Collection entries
= = = =
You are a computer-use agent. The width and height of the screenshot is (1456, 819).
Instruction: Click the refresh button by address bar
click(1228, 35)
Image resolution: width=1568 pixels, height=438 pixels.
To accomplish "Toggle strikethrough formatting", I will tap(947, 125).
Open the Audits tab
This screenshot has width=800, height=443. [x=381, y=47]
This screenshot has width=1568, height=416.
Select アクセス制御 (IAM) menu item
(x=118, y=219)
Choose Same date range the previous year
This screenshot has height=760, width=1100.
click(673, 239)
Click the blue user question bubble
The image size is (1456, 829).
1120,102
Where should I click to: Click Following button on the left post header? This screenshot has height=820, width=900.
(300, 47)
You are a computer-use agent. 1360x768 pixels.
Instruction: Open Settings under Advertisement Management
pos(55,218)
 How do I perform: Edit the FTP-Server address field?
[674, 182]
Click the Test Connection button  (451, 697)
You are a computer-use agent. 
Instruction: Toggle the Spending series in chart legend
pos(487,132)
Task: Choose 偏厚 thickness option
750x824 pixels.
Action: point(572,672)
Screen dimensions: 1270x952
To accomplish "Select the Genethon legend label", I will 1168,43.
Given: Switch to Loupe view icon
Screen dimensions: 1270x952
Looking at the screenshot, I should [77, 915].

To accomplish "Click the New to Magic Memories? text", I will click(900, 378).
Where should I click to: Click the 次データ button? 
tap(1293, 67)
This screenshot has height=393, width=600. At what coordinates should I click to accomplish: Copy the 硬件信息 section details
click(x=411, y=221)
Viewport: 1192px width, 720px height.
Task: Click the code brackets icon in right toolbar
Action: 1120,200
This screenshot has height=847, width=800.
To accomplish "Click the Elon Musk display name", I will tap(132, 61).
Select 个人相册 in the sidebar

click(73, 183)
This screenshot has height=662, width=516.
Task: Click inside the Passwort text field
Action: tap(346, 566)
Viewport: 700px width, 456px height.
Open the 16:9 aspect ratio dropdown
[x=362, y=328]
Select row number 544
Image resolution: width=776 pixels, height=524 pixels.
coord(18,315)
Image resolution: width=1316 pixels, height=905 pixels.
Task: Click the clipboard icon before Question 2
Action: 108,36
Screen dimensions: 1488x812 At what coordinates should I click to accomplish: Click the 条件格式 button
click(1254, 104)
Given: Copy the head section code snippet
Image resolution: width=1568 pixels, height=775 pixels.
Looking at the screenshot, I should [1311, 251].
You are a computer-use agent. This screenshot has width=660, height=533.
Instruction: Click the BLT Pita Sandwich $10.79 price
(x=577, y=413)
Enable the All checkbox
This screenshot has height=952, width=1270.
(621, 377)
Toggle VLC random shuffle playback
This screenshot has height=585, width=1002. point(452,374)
= = = =
* **WHAT IS NEEDED**: Can you update the data from the line containing "Select row number 544" through the end of the data, inclusive, so that "Sandwich" becomes "Wrap" and everything else stays the same?

* **RESULT BELOW**:
Select row number 544
Image resolution: width=776 pixels, height=524 pixels.
coord(18,315)
Image resolution: width=1316 pixels, height=905 pixels.
Task: Click the clipboard icon before Question 2
Action: 108,36
Screen dimensions: 1488x812 At what coordinates should I click to accomplish: Click the 条件格式 button
click(1254, 104)
Given: Copy the head section code snippet
Image resolution: width=1568 pixels, height=775 pixels.
Looking at the screenshot, I should [1311, 251].
You are a computer-use agent. This screenshot has width=660, height=533.
Instruction: Click the BLT Pita Wrap $10.79 price
(x=577, y=413)
Enable the All checkbox
This screenshot has height=952, width=1270.
(621, 377)
Toggle VLC random shuffle playback
This screenshot has height=585, width=1002. point(452,374)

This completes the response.